Would a new surcharge on taxi and for-hire vehicle trips in Manhattan below 59th Street thin out traffic on congested streets? Not much it won’t, according to transportation economist Charles Komanoff, whose traffic analysis has helped shape the Move NY toll reform campaign.
Every year the city’s Independent Budget Office releases a list of options to cut expenses and raise revenue for the city budget [PDF]. This year, the IBO suggests a surcharge of $2.25 for taxi trips and $2.75 for FHV trips beginning below 59th Street (page 88). The difference makes up for the $0.50 surcharge earmarked for the MTA that’s currently levied only on taxi rides.
The IBO’s taxi surcharge idea comes at an intriguing moment. The de Blasio administration is currently finalizing its report on the effect of Uber, Lyft, and other app-based car services on Manhattan congestion. And the Move NY plan still has an opening in Albany in the next few months, as Governor Cuomo and the state legislature search for ways to pay for the MTA capital program and upstate roads and bridges.
On the surface, the surcharge proposal seems to have some appeal. Implementing the fee only for trips starting in the traffic-choked central business district could hypothetically ease congestion by spreading taxi and FHV traffic outward. And adding an MTA surcharge on Uber, Lyft, and similar services could help make up for the $10 million in annual revenue the agency says it has lost due to the rise of e-hail apps.

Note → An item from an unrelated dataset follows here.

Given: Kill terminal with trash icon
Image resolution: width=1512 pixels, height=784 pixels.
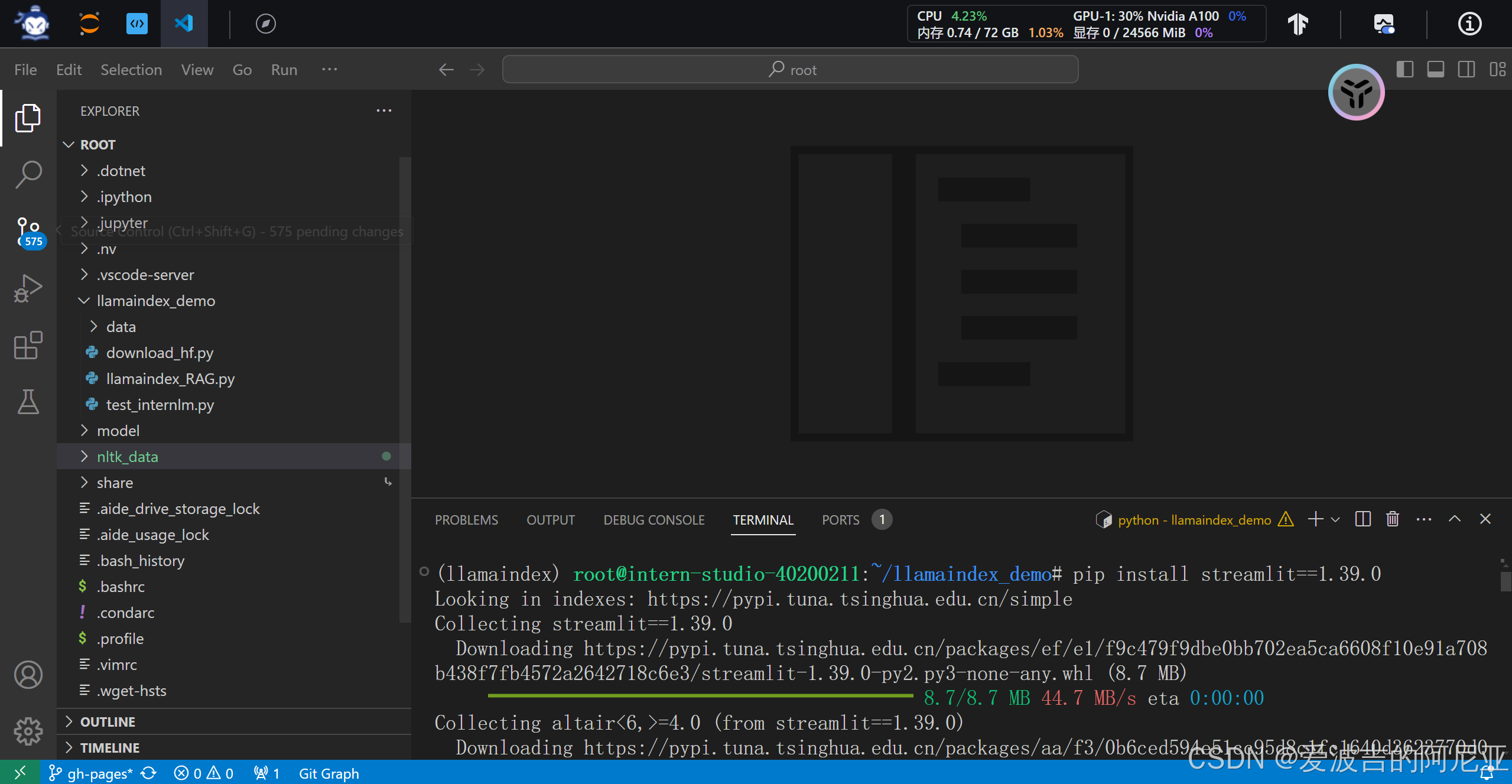Looking at the screenshot, I should [x=1393, y=519].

But Komanoff says a flat surcharge, as opposed to one based on trip length, won’t do much as a traffic reduction strategy, because it privileges long rides over short ones, which would be “both unfair and inefficient.” In addition, a taxi/FHV charge alone, without broader toll reform, would have a marginal effect on congestion. Komanoff put the IBO’s proposal to the test in his Balanced Transportation Analyzer and found that a $2.25 surcharge on taxis would lead to a 1.4 percent increase in traffic speeds — and a 1.8 percent decrease in FHV usage.